Why ‘Digital-First’ Banking Will Become ‘Digital-Always’
via PYMNTS
Amid the coronavirus pandemic, a significant number of bank branches shuttered.
And where there are branches, hours are staggered.
As Doug Brown, senior vice president and general manager of NCR, told Karen Webster, fundamental shifts are underway in financial services and the very way in which those services are delivered — and the shifts will be permanent.
“It’s clear that people rely heavily on their bankers and their banking relationships during crises; we’ve seen that before in prior events,” said Brown. “This crisis — perhaps more than ever — seems to have triggered the need for connections between people, their money and information.”
As social distancing takes root, as consumers are wary about coming into physical environments that might expose them to the coronavirus, consumers are embracing new behaviors, said Brown, while leaning on the trust they have in the relationships they’ve forged with traditional financial institutions (FIs).
Individuals are embracing technology more and leveraging relatively new offerings, such as remote agent assists, text chats and interactive teller machines, sometimes accessed from their cars.
“These things have proven to not only be effective, but once delivered, they have helped encourage people to have ‘wow moments’ — enough so that they might not go back to the old ways because they realize the advantage and convenience,” said Brown.
The “wow” factor can help smaller FIs offset the top-line impact of mandates to close branches or reduce hours, especially in metropolitan and urban environments.
But for FIs of all sizes, Brown noted that the pandemic is forcing what he termed an “optimization of the branch and the branch footprint.” Firms will look to reassess not only how many branches they operate, but also how activities within the physical setting can be streamlined and made relevant to tech-savvy consumers.
Digital-First
A digital-first mentality will become critical for FIs, a strategic imperative that offers smaller banks a chance to shine. The credit unions (CUs) and community banks, said Brown, are not just brokers of funds — they are now brokers of critical information.
He noted that NCR has helped clients with Small Business Association (SBA) loan origination activity, where information is critical across the application process (for underwriting purposes, for example).
But FIs must also become the source of information for the borrowers/customers.

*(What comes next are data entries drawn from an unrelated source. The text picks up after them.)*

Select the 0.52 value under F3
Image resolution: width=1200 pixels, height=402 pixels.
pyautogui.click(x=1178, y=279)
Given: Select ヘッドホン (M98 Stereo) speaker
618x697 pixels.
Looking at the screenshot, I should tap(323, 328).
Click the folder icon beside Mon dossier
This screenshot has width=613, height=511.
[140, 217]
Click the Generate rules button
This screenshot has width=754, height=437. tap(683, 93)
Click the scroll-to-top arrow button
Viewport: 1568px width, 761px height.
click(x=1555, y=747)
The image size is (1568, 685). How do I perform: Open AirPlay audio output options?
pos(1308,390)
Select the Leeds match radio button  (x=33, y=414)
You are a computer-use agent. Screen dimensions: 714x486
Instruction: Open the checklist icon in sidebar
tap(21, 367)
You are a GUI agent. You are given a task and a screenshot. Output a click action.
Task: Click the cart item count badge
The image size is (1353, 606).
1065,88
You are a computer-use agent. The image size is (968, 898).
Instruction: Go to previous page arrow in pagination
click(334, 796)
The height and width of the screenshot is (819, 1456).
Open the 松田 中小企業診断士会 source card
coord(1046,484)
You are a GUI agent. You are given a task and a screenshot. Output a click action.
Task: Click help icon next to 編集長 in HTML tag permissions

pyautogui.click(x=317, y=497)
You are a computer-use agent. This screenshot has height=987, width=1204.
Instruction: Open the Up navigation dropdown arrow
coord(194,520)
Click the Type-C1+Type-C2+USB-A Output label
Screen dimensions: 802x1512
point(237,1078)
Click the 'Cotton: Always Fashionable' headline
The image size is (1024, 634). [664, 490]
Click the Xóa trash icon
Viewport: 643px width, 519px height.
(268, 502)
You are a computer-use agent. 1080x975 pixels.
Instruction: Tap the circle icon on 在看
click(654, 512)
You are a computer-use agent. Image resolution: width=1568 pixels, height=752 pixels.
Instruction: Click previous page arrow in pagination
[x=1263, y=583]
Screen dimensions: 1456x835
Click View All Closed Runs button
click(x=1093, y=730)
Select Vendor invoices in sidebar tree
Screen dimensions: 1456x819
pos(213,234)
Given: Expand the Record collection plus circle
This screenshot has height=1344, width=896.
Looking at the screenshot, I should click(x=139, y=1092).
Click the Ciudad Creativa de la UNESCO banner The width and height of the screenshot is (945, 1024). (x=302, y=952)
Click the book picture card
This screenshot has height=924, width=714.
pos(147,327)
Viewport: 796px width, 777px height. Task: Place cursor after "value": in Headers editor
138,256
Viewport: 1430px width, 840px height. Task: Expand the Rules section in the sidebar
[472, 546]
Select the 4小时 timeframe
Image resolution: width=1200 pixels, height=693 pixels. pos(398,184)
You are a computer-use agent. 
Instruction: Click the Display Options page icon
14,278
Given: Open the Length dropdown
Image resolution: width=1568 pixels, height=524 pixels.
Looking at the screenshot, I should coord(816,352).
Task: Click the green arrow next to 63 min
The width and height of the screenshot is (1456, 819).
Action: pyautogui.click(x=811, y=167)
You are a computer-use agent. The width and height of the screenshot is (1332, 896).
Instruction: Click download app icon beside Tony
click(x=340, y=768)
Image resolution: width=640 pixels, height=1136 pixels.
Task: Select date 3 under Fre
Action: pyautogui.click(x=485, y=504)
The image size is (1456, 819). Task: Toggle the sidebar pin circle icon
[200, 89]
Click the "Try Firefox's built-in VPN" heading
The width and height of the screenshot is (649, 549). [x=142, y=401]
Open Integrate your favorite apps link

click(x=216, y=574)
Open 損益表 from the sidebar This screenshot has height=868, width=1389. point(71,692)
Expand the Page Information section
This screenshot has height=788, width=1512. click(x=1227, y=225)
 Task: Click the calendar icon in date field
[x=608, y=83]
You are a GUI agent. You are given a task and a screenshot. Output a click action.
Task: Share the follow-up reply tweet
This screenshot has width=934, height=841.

The government makes most things overly complicated and confusing, Brown said, changing the rules seemingly every 24 hours.
“That’s where the banker steps in, telling the customers that ‘I will guide you through this, and I will explain what’s needed,’” he told Webster.
Bankers are becoming advisers and counselors against a landscape where decisioning cycles are speeding up, where job losses and volatile markets can send people scrambling for answers about their financial lives, Brown noted.
A digital-first world can help guide people as they synthesize information, as they look to push pause on their credit card payments, or as they worry about the risk of delinquencies and aim to stretch every dollar.
As Brown said, digital marketing efforts, along with the assistance of companies like digital marketing services Brisbane, can help spur consumers to become aware of, and use, features like “skip a payment” across platforms such as NCR’s. But the marketing efforts must be timely, and FIs have to leverage analytics to reach clients effectively via simplified messaging.
“It’s not just about ‘build it, they will come.’ That was the old bottle,” said Brown. “Now it’s ‘build it, tell them that it’s there, and tell them how to use it, and tell them again.’”
Along the way, analytics, APIs and other advanced technologies can help FIs improve their operations and customer interactions as well as gain the confidence to innovate.
Brown told Webster that small CUs, with the help of APIs, have been able to scale into activity that rivals much larger firms. Where they had been processing perhaps 10 SBA loans a month, now they are able to do 1,000 loans every day — with speed and agility.
“We’ve had a breakthrough moment when it comes to analysis paralysis,” he said, “and it gets me excited and motivated to see the light at the end of this tunnel.”